図の見方:左から、配布元の更新版を確認し、ファイルをスキャンしてから、対象のexeだけに互換設定を適用します。それでも直らなければトラブルシューティングとエラー内容を確認し、配布元の手順で必要とされている場合だけ管理者権限を使います。鍵の経路が途中で分かれているのは、管理者として実行することが最初の手段ではないためです。
注意点
- 出所が分からないexeファイルは実行しない
- Windows セキュリティやユーザーアカウント制御を無効にしない
- 配布元の指示がないまま、古いexeへ管理者権限を与えない
- 大切なデータを扱うソフトの場合は、事前にバックアップを取る
- 古いドライバーや特殊な機器が必要なソフトは、互換モードだけでは動かないことがある
- 互換モードで動いても、可能なら配布元の新しいバージョンへ移行する
特に、エラーを避ける目的でWindows セキュリティやユーザーアカウント制御を丸ごと無効にするのはおすすめできません。まずは対象プログラムだけに互換設定を適用するほうが安全です。
まとめ
Windows 11で古いexeが途中でエラーになる場合、Windows 7の互換モードで解決することがあります。
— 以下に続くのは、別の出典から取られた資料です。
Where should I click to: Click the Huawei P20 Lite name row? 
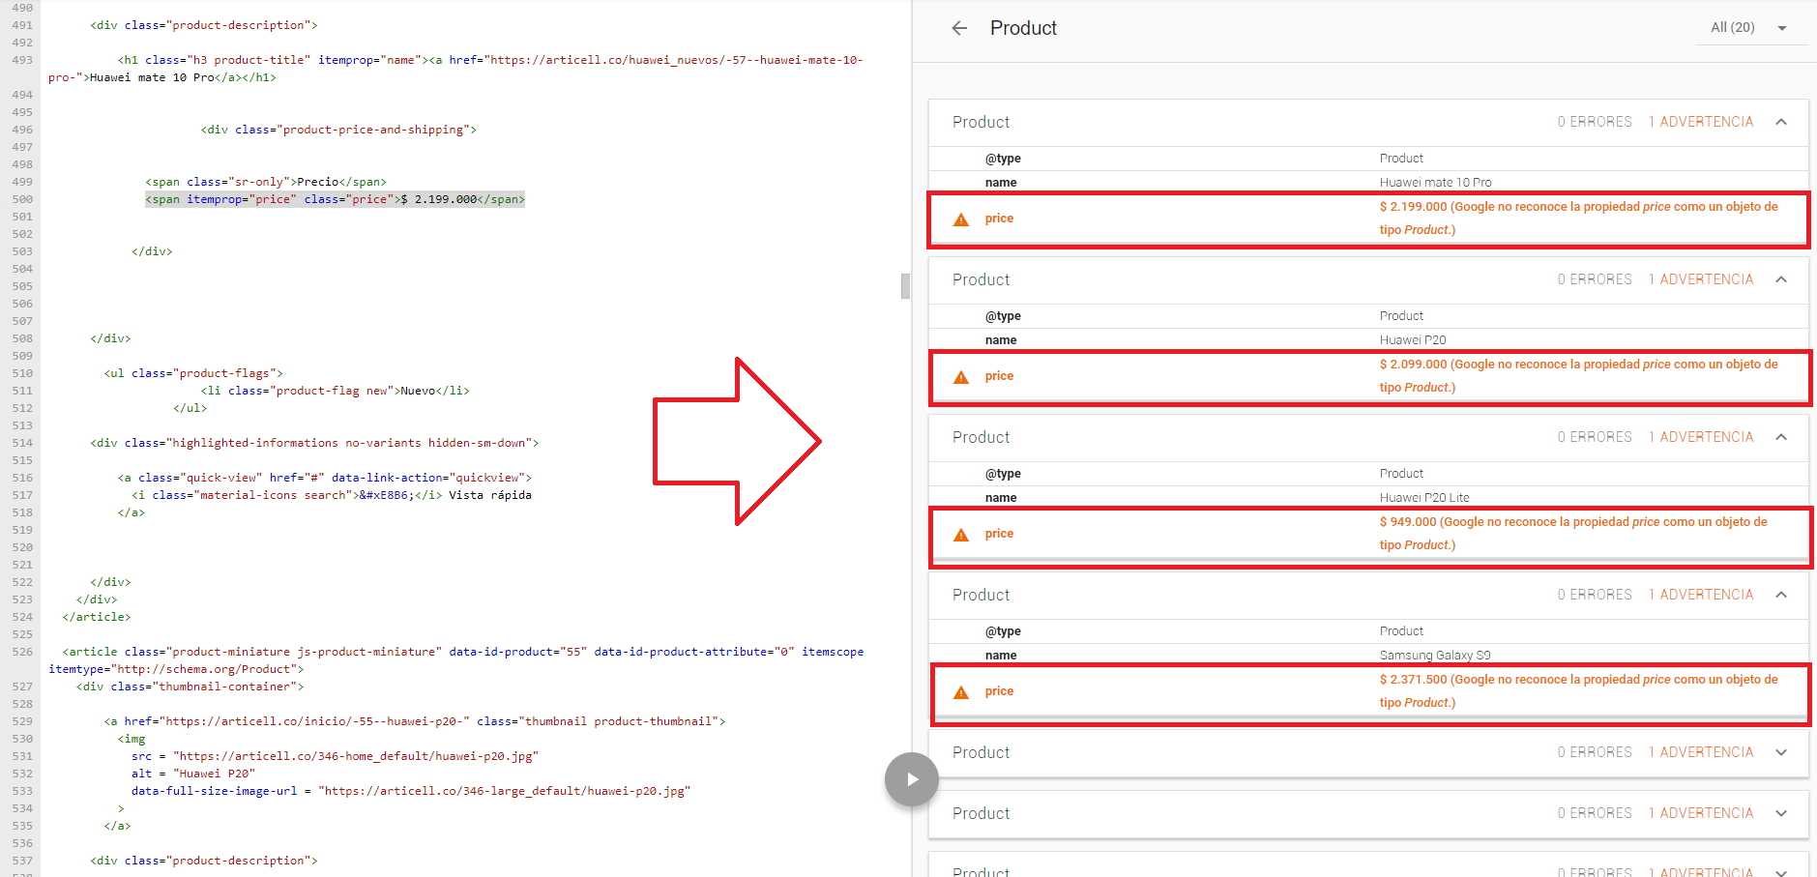click(x=1367, y=497)
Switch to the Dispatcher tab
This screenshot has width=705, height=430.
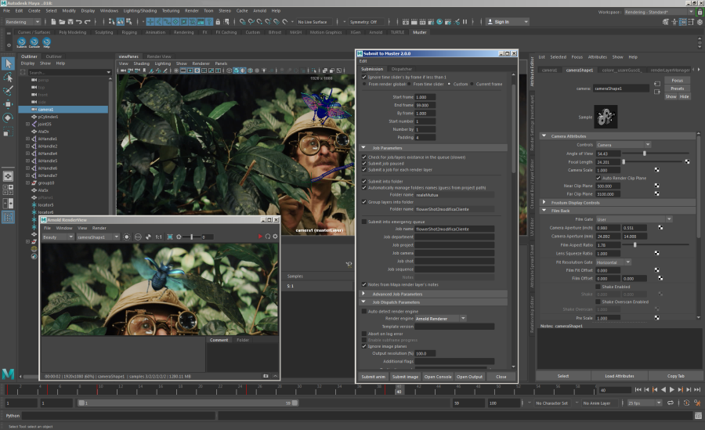tap(402, 69)
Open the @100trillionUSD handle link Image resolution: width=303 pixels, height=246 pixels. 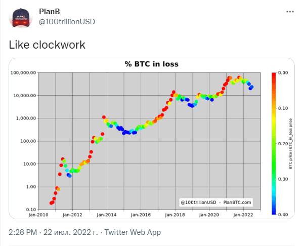coord(67,22)
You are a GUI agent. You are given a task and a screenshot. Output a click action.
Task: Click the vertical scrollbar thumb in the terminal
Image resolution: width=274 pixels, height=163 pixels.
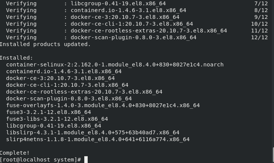273,155
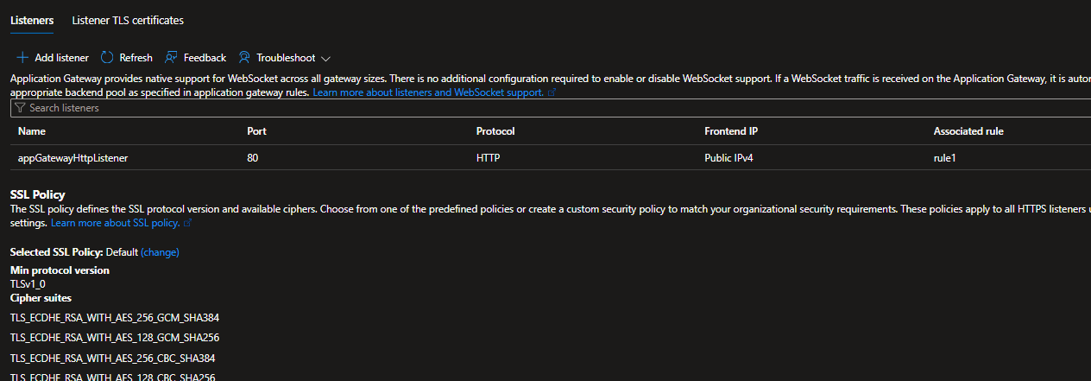Sort by Protocol column header
Viewport: 1091px width, 381px height.
pyautogui.click(x=495, y=131)
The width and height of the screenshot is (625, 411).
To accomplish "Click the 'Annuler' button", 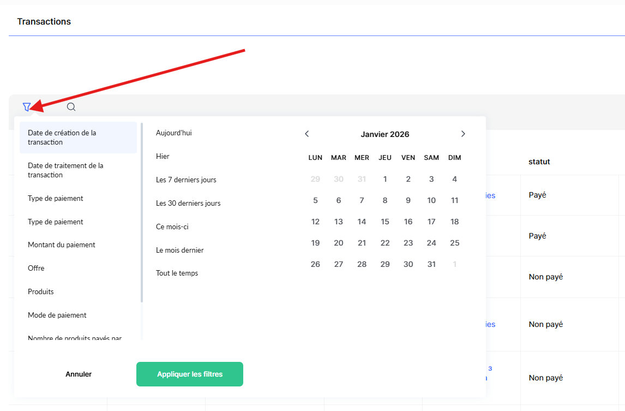I will [79, 374].
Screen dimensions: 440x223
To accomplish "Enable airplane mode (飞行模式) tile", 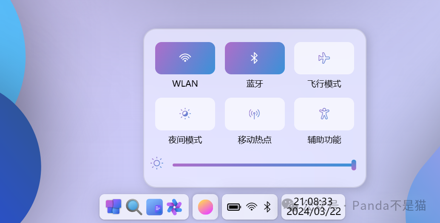I will 324,58.
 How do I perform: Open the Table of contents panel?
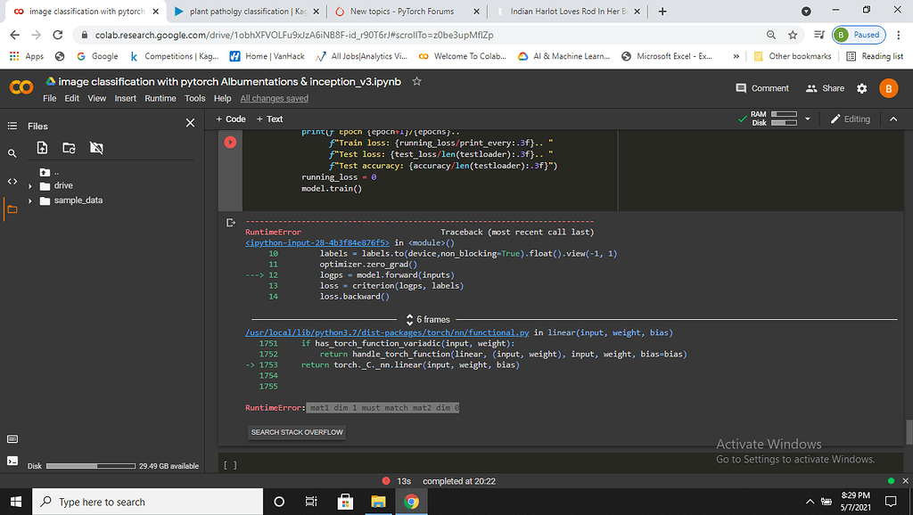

管理者として実行しても直らなかったケースでも、互換設定が有効な場合があります。
今回の手順は次のとおりです。
- exeファイルを右クリック
- 「プロパティ」を開く
- 「互換性」タブを開く
- 「互換モードでこのプログラムを実行する」を有効にする
- 「Windows 7」を選び、設定を適用する
- まず通常の権限で再度実行する
- 配布元が必要と明記している場合だけ「管理者として実行」する
原因を「Windows 11のセキュリティが高すぎた」と断定はできませんが、古いプログラム特有の動作とWindows 11の仕様が合っていなかった可能性はあります。同じような症状が出たときは、セキュリティ機能を無効にする前に互換モードを試してみてください。